When one loses teeth, factors such as occlusion, jaw function, and mastication are affected. Waiting too long to replace a missing tooth can cause adjacent teeth to move or drift, resulting to diastema (spaces in between teeth) or it can tilt sideways, eventually leading to mobility. The bone on the area with missing teeth can also recede overtime, making it challenging to place dental implants.

For this case, a patient came in with missing teeth 36 and 46. Prior to the appointment, the patient has only been wearing removable dentures for the edentulous areas. After years of denture wear, patient decided it was high time to move on to a longer lasting and more natural prosthesis.

Upon careful evaluation through various diagnostic aids such as model casts and dental CT Scan, it was concluded that the patient had enough bone to support dental implants. To ensure that the implant fixtures are placed at an optimum angulation and bone level (both for height and width), a surgical stent is used during placement. Surgical stents are planned with the prosthodontist to establish that the final restoration will be placed correctly in relation to the patient’s ridge as well as adjacent and opposing teeth. Planning the dental implant with the final prosthesis in mind increases the success rate of the treatment.

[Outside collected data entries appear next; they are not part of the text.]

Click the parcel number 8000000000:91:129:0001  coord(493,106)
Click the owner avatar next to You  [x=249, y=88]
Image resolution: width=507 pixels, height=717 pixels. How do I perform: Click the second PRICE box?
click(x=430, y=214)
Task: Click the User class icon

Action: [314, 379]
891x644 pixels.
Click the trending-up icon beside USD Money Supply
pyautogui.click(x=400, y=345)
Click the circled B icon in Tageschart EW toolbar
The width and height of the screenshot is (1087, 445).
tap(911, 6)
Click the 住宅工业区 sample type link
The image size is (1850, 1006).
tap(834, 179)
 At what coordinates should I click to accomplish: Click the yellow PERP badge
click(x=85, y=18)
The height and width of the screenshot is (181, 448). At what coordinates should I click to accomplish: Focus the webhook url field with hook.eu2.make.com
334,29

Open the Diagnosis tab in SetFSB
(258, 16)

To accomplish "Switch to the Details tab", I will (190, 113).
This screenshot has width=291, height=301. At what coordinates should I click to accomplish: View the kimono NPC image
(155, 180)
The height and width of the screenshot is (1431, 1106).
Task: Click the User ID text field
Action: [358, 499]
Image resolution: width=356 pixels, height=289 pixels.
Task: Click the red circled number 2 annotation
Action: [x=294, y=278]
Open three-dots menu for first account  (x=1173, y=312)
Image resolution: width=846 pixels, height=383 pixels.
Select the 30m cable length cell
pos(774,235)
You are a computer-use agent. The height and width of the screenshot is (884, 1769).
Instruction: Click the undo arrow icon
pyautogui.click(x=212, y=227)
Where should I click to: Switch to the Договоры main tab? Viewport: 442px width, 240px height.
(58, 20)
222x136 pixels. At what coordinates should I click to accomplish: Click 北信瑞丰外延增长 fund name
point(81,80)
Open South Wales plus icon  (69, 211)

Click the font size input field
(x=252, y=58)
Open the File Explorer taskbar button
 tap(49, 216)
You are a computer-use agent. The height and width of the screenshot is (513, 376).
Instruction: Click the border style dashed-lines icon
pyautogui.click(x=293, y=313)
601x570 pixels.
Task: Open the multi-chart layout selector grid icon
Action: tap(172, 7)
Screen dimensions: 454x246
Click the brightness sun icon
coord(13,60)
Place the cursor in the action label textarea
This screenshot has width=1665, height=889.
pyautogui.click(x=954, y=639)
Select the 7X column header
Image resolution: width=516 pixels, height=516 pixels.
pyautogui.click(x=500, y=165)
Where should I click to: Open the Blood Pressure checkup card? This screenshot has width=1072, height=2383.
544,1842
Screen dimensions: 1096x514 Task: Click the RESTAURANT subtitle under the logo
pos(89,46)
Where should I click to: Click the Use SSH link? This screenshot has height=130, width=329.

After implant placement, we wait for 4-6 months for osseointegration before moving on to 2nd stage dental implant surgery in preparation for the prosthesis stage. It is crucial to design dental implant crowns in a way that patients will have no difficulty with proper home care and hygiene. It is imperative that proper contour, texture, proximal and occlusal contacts be carefully evaluated to ensure that bacterial accumulation surrounding the prosthesis, which can lead to complications (such as peri-implantitis), is avoided.